Kaarst: Müll-Sünder auf Baustelle in Vorst geschnappt
Auf einem Wirtschaftsweg im Kaarster Westen (Rhein-Kreis Neuss, Nordrhein-Westfalen) hatte jemand illegal Bauschutt abgeladen. Die Stadt hatte den Vorfall öffentlich gemacht, woraufhin die Anwohner halfen. Zeugen hatten ein auffällig lackiertes Fahrzeug gesehen, das am Weg „Am Dellenwege“ unterwegs war.

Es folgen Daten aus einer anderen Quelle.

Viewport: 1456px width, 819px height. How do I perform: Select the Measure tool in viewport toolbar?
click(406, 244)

Die Mitarbeiter des Ordnungsamtes und vom Bauhof gingen der Sache nach. Sie konnten den Schutt einer privaten Baustelle im Ortsteil Holzbüttgen zuordnen. Dort war ein bestimmtes Unternehmen im Einsatz. Als die Beamten das verdächtige Fahrzeug erneut im Stadtgebiet sichteten, konnten sie die Verantwortlichen eingreifen.
Am Mittwoch, den 29. Juli 2026, schlossen die Polizei und das Ordnungsamt den Ring. Sie stellten die Mitarbeiter des Unternehmens direkt auf einer Baustelle in Vorst und nahmen sie fest.

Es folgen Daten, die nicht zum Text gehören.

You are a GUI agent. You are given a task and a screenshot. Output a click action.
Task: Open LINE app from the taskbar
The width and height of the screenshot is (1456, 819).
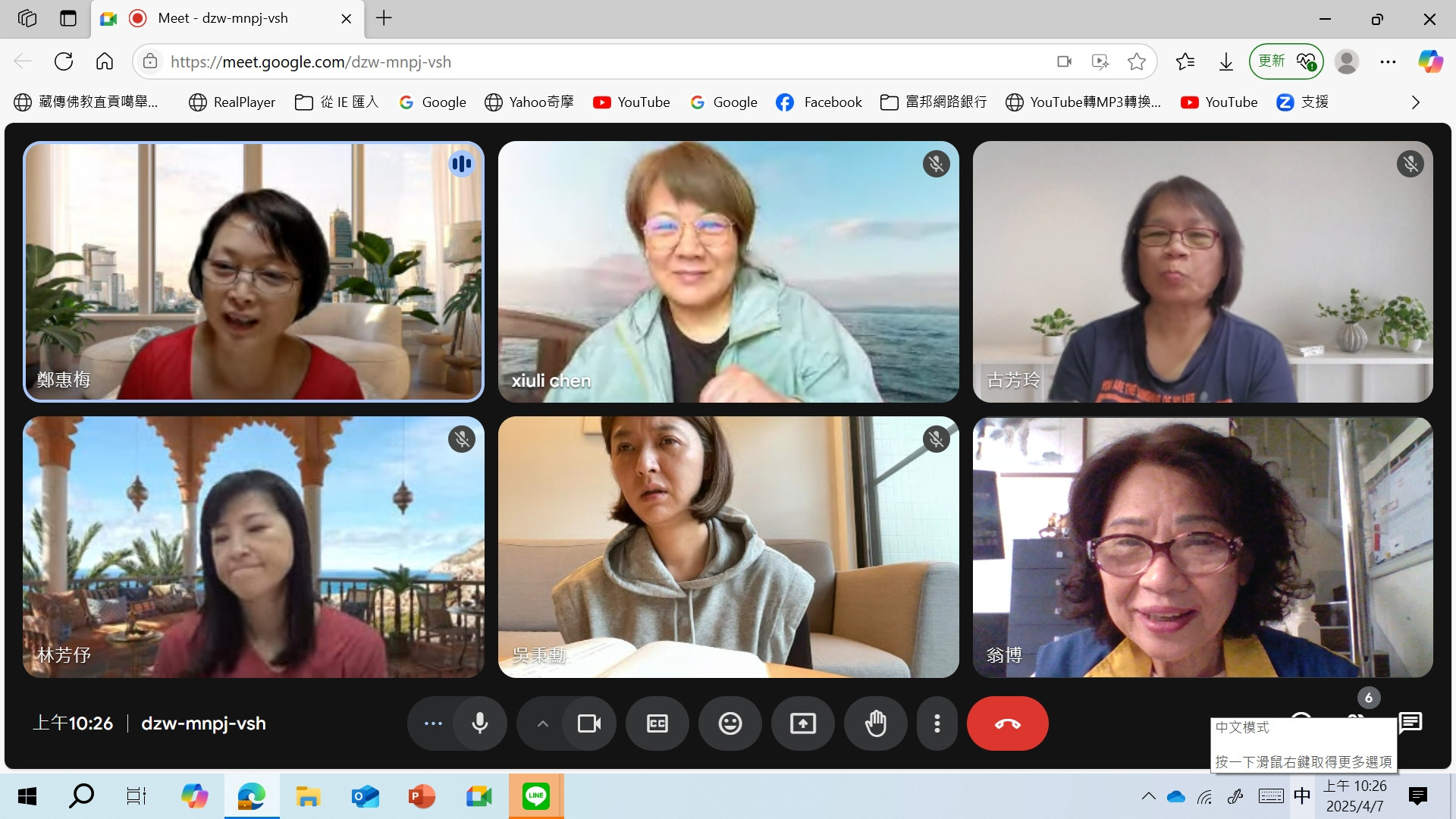(535, 796)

Nach den ersten Erkenntnissen steckt mehr dahinter als nur eine falsche Müllentsorgung. Es scheint ein klassischer Fall von Schwarzarbeit zu sein. Das Unternehmen soll falsche Personendaten und Firmendaten benutzt haben, um unter dem Radar zu bleiben.
Jetzt folgen die Konsequenzen. Die Polizei ermittelt wegen der Straftaten. Gleichzeitig wird die Stadt ein eigenes Verfahren wegen einer Ordnungswidrigkeit einleiten. Damit will sie sicherstellen, dass die Kosten für die Beseitigung des Mülls nicht an den Steuerzahlern hängen bleiben, sondern vom Bauunternehmen übernommen werden.
Die Stadt warnt die Bürger nun vor zu billigen Angeboten. Wenn Pflasterarbeiten zum Beispiel viel günstiger sind als normal, stecke oft Schwarzarbeit dahinter. Das führe häufig zu schlechter Qualität und illegalen Müllkippen. Die Ermittlungen dauern an.